TASK ITEM => An exact repeat is needed of the lines from the one with "633x456 pixels." through the last line of the data below. Please omit the pictures.

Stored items
%%

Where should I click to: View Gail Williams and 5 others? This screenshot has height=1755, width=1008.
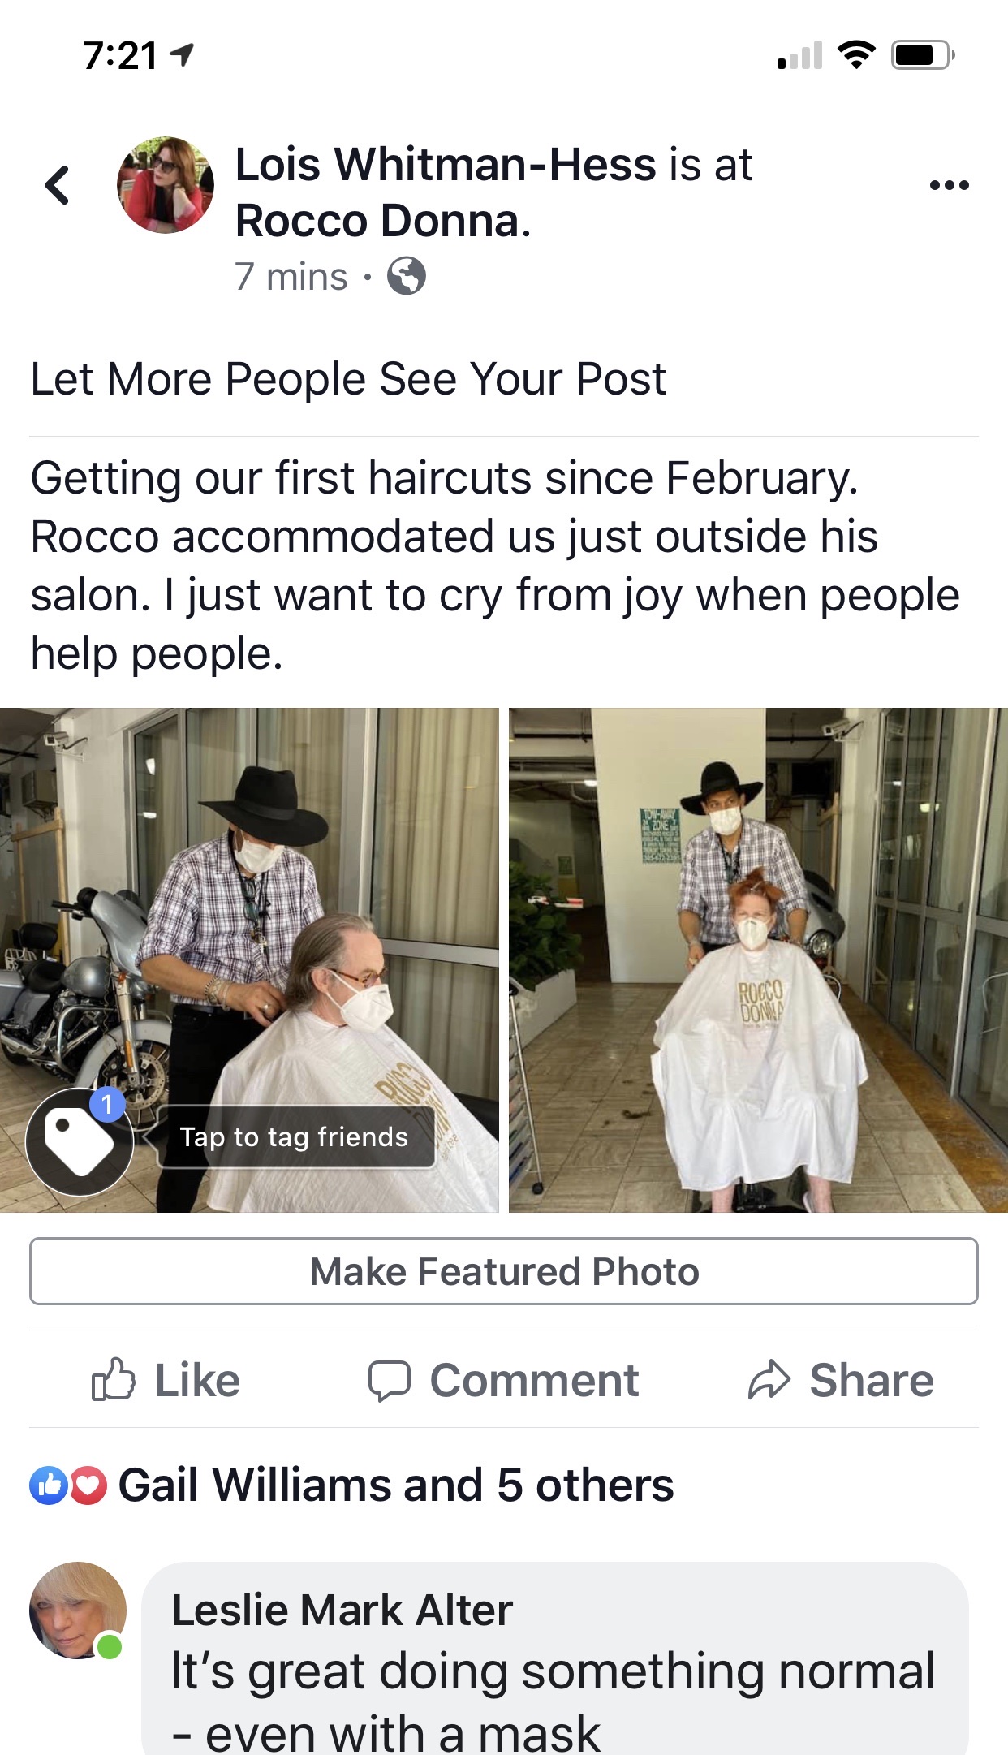(396, 1485)
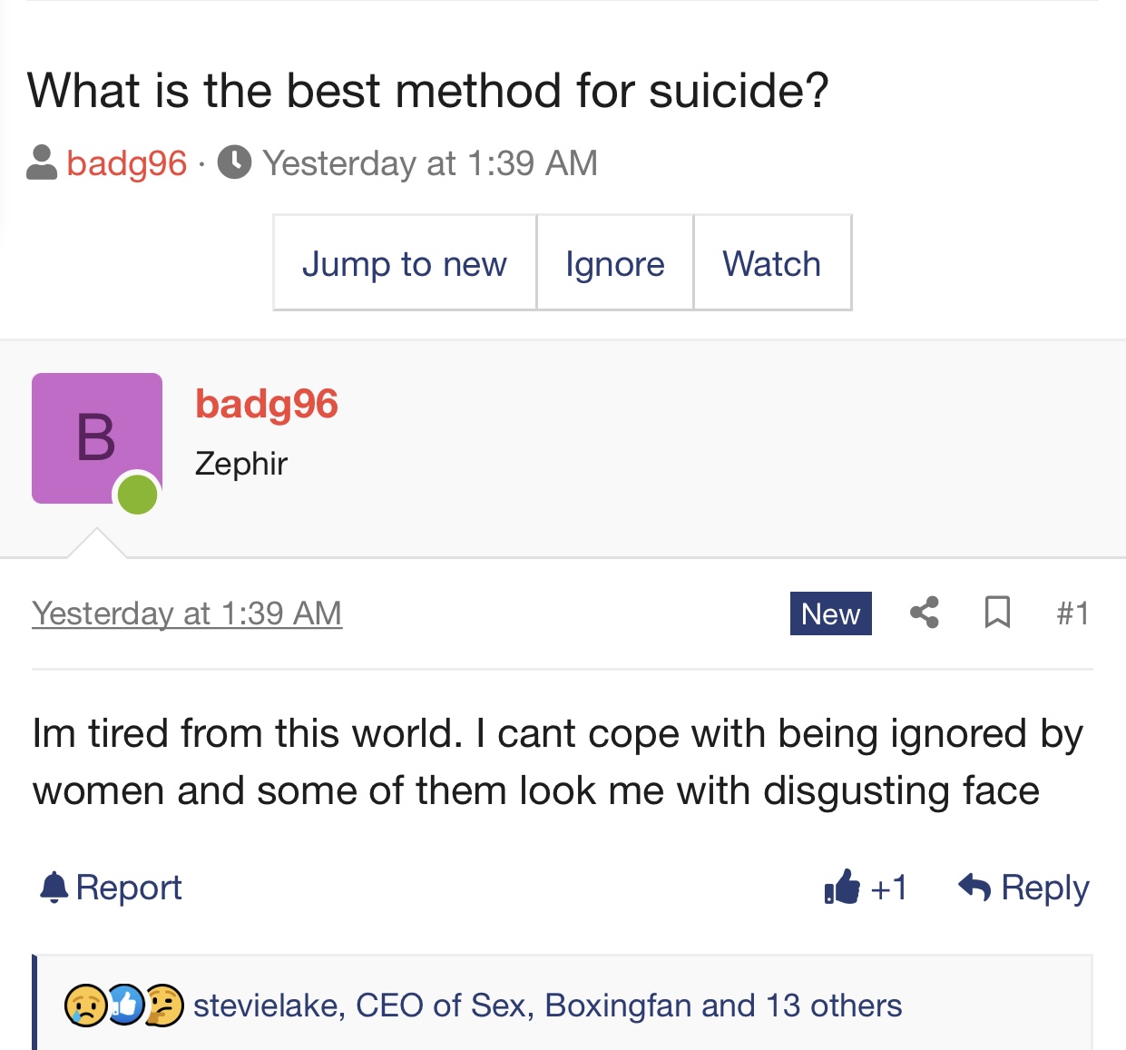Click the New badge on the post
The image size is (1126, 1050).
[x=831, y=613]
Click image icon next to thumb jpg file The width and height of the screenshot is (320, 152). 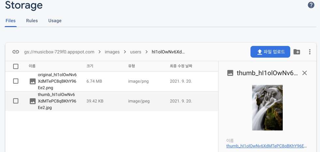click(x=33, y=101)
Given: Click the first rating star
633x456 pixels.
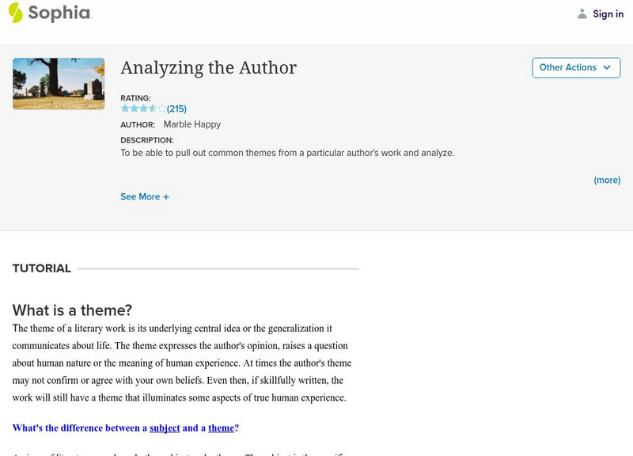Looking at the screenshot, I should coord(125,108).
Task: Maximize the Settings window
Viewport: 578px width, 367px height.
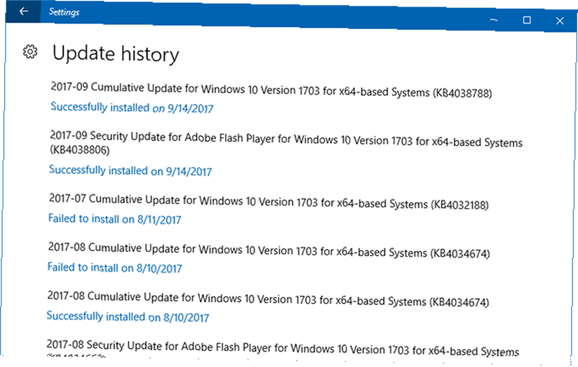Action: click(527, 20)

%%

OUTPUT OF THE TASK =>
633x456 pixels.
Looking at the screenshot, I should coord(125,108).
Task: Maximize the Settings window
Viewport: 578px width, 367px height.
Action: click(527, 20)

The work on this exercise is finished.